Laid back style - I actually feel like Australian and Latin American cultures have a few things in common. I have been fortunate enough to meet lovely people during my journey in Australia and I don’t think I could have chosen a better country to move to. Latin America has had a history of difficulties, in a very strange way these has created a laid back, resilient and lovely culture that Latinos portray around the world (in my case at least). This laid back style is similar to what I have found in my Aussie mates. So, in this regard, my life in both Colombia and Australia is pretty similar.
Food - People normally ask: Do you miss the food, the Colombian food? And the short answer is yes. We have really yummy food in Colombia and all across Latin America. However, in Australia you can have 7 different kinds of cuisine for dinner a week and you can do that for a month without repeating countries’ cuisine. How cool is that? Yes the tamales aren’t the same, I know. But, Fish & Chips aren’t as good in Bogota neither.
PIECE OF ADVICE
Self-talk matters - Read my first challenge. Even if people tell you that you will manage and you will make it, that story needs to come from within. So, if you say to yourself that you will make it or you won’t, in both cases you will be right.
Find what makes you stand out - We aren’t here to be average. Like Superman when he left Krypton and move to Earth, we as immigrants have powers. We are survivors. So, find your superpower.

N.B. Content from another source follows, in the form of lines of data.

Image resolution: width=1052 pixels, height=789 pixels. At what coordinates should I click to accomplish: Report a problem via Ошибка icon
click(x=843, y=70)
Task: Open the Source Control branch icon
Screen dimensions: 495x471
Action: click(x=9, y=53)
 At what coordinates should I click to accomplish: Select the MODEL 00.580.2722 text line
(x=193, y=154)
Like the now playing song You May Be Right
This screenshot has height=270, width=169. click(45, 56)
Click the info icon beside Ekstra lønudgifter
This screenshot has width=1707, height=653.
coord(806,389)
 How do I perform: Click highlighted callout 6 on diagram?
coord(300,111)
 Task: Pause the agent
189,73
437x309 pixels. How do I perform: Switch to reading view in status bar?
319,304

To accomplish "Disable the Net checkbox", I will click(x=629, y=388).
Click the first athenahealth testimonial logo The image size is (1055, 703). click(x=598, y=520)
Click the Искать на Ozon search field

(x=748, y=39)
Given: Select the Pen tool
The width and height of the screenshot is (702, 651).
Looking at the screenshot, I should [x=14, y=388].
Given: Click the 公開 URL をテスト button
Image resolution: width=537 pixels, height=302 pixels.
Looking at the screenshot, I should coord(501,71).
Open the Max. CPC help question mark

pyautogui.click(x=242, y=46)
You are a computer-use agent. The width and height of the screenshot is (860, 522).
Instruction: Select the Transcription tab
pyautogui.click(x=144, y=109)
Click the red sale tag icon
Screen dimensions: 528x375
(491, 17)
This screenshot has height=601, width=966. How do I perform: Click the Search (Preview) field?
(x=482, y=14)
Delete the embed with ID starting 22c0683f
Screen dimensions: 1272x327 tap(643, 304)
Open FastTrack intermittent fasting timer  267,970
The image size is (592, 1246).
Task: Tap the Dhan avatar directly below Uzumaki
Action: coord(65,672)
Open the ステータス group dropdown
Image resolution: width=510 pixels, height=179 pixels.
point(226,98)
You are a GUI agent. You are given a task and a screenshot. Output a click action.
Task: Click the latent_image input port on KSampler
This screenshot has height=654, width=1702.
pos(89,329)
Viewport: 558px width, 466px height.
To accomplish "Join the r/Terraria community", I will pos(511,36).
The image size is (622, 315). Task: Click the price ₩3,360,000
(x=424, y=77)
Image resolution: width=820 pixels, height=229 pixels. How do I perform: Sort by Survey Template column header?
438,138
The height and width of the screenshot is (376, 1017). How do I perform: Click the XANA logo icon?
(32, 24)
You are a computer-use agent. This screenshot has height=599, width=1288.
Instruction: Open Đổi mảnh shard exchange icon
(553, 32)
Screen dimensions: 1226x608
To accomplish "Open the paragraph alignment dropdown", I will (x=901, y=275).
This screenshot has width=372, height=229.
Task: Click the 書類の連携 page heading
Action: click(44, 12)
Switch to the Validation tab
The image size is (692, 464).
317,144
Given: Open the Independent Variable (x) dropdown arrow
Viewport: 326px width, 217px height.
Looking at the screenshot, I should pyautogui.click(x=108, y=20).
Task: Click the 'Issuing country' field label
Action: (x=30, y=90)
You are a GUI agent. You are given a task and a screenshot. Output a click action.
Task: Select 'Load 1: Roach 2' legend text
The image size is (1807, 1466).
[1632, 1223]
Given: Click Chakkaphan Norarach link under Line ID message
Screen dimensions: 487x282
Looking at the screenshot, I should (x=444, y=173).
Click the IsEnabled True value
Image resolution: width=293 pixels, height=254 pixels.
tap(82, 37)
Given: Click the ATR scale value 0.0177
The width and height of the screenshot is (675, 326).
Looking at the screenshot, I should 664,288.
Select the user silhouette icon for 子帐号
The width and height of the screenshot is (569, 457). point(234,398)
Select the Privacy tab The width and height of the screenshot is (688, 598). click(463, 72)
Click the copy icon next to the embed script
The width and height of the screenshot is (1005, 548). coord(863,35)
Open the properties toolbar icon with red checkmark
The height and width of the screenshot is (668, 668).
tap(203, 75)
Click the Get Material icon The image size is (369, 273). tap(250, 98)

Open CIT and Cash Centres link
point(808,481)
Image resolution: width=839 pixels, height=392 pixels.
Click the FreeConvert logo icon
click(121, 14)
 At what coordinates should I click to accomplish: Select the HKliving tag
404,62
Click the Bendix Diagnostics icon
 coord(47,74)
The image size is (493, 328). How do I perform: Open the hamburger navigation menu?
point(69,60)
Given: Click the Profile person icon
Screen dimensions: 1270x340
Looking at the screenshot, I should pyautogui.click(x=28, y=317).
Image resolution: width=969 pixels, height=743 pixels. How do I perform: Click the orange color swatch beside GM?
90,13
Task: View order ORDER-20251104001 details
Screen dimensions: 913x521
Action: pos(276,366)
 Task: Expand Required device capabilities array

Honest decision-making - Staying is not necessarily winning and going back is not losing neither, and vice versa. So be gentle with yourself and make a decision that suits your life conditions and try to stick to it.
IN THE NEXT FEW YEARS…
To start with, Juan wants to get out alive of Antarctica. However, he would like to go back to see other parts of the icy continent. Currently, he is writing about his experience in Antarctica, and although he doesn’t know what will come out of it, he hopes to share his experience maybe through a good tea table pamphlet with good photos and some interesting questions/stories or maybe a book, who knows? He is also collecting footage and audio-visual material, as he believes that a documentary film would be interesting to make. Family is priority after he finishes the season at the Antarctica. Finally, a few mountains around the world might see him climbing and flying off their summits in the next 2 years.